De acuerdo con un estudio publicado en la revista American Journal of Clinical Nutrition los hijos de mujeres que han consumido más pescado durante el embarazo obtienen mejores resultados en pruebas de inteligencia verbal, habilidades motoras complejas y comportamientos favorables a la socialización.
Los resultados proceden del proyecto Nutrimenthe, incluído en el Séptimo Programa Marco de la Unión Europea. Los pescados grasos como las anchoas o el atún son la fuente más importante de ácidos de cadena larga como el ácido docosahexaenoico (DHA), un componente estructural clave de las células y, sobre todo, de la membrana de las células del cerebro.
Las anchoas y el atún son los alimentos más ricos en estos ácidos grasos que tienen un papel primordial en la formación de los ojos y del sistema nervioso en el feto, ya que son un componente clave en la membrana plasmática de las neuronas.
Hace bastante tiempo ya que se viene insistiendo en que el pescado es uno de los alimentos más saludables. Comer pescado varias veces a la semana es una de las mejores decisiones que podemos tomar para tener una dieta completa y sana. De los múltiples beneficios que tiene alimentarse del mismo, ahora se le puede sumar que comer pescado aumenta nuestra inteligencia.

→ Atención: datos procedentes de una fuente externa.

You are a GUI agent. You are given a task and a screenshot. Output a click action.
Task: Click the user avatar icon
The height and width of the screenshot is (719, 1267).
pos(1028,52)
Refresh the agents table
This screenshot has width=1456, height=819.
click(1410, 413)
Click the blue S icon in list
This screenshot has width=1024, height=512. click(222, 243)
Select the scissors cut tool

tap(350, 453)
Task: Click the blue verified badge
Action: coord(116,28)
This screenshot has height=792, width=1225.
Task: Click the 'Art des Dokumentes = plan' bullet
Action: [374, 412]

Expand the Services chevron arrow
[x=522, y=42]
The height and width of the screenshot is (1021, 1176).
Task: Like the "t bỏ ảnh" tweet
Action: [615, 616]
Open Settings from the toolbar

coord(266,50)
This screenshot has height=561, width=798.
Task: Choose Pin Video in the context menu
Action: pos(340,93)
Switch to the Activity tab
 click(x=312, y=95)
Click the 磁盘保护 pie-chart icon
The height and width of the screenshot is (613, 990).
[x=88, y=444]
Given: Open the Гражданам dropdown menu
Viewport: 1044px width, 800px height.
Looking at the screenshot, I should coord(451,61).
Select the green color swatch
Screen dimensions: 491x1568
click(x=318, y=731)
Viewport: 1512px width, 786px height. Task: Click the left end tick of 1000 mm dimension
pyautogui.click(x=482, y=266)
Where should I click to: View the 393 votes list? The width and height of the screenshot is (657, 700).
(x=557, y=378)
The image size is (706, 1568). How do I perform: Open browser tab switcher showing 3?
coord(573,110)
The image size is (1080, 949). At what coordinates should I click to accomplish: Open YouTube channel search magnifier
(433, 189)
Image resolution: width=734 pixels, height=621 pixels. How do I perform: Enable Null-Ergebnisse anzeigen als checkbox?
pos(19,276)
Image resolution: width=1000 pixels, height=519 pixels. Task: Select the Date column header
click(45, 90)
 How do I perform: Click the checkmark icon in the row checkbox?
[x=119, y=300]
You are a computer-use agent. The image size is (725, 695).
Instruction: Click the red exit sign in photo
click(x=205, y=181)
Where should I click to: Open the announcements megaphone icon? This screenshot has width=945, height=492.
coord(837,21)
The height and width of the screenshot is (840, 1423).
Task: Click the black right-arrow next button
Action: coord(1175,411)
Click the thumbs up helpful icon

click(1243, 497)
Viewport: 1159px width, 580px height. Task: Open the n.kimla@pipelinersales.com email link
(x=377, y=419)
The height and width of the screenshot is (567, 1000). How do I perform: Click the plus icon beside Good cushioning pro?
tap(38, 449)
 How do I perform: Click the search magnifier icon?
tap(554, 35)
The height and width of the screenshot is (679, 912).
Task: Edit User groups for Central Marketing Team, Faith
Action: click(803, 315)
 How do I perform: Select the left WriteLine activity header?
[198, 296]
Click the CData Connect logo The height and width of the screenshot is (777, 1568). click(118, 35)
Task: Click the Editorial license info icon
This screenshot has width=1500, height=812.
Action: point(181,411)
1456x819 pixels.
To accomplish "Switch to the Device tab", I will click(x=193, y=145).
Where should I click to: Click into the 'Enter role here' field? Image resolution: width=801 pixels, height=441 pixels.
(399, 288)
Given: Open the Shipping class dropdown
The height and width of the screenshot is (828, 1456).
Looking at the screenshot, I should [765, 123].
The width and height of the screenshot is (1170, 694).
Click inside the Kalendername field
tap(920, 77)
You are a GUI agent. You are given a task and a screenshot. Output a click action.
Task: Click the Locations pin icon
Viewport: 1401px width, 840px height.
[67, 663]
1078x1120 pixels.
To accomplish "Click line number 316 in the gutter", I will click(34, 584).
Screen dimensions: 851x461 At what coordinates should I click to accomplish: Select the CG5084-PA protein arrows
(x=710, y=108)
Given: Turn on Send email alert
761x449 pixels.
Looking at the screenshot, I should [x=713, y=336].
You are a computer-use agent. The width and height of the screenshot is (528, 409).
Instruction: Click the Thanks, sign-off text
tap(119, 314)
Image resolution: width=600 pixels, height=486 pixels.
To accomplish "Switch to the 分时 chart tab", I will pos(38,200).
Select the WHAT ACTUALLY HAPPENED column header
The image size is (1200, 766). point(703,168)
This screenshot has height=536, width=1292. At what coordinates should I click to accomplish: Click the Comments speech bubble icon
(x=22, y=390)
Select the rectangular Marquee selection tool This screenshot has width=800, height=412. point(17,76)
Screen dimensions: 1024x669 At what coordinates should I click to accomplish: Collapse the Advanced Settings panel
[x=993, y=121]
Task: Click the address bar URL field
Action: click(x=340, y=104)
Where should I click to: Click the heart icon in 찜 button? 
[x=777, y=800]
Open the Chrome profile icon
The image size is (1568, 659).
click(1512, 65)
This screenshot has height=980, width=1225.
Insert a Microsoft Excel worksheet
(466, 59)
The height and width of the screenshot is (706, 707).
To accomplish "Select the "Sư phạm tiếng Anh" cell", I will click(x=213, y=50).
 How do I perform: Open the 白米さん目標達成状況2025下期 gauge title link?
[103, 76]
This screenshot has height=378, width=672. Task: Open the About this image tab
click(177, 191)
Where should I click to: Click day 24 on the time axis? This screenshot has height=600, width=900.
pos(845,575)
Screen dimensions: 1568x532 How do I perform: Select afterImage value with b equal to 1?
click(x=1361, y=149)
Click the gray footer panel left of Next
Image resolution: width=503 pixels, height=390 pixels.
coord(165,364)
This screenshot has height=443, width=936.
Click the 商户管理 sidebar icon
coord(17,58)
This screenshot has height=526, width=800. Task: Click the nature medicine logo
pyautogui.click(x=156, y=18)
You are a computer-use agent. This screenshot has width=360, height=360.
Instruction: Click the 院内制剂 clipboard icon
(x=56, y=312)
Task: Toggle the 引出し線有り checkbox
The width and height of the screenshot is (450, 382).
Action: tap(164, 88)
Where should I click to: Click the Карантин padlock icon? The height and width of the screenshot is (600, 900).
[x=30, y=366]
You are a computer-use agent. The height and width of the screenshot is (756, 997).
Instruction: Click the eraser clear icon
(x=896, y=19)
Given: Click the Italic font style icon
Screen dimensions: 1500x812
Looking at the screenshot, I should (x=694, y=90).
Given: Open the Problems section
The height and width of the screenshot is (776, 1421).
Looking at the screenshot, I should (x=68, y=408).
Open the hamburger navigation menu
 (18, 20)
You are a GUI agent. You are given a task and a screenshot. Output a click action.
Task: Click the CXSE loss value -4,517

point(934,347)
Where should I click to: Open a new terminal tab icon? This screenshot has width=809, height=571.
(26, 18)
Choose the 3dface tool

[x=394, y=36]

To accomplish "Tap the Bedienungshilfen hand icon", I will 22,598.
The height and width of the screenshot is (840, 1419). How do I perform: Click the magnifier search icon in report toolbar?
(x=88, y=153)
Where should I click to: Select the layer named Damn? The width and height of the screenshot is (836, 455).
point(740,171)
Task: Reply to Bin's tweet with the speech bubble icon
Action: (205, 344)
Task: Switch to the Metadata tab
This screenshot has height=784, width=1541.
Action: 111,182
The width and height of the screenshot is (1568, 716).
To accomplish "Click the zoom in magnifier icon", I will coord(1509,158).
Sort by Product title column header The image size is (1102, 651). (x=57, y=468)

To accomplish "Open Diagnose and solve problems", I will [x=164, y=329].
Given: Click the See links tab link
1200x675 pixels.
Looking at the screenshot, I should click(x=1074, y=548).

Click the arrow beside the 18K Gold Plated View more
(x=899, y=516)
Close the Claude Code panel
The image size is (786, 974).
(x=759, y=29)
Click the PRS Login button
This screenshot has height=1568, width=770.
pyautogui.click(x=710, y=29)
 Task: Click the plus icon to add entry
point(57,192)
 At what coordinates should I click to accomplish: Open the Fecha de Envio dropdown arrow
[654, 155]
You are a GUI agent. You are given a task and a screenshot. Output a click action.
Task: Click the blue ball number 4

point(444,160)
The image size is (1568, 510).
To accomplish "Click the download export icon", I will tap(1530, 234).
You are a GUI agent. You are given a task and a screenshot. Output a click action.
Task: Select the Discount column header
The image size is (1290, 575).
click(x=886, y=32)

Ya no solo nos quedamos con que puede disminuir el riesgo de padecer diabetes o que puede prevenir el Alzheimer, también puede hacernos más inteligentes. Ya se habían realizado estudios anteriores relacionando la alimentación de las madres durante el embarazo con pescado y el elevado coeficiente intelectual de los niños. Pero ahora se descubrió que los ácidos grasos omega-3 y omega-6, junto con la enzima que los sintetiza, la ácido graso desaturasa son la clave.
En conclusión, durante el embarazo es muy recomendable la alimentación a base de pescado, por la salud y la inteligencia del futuro niño.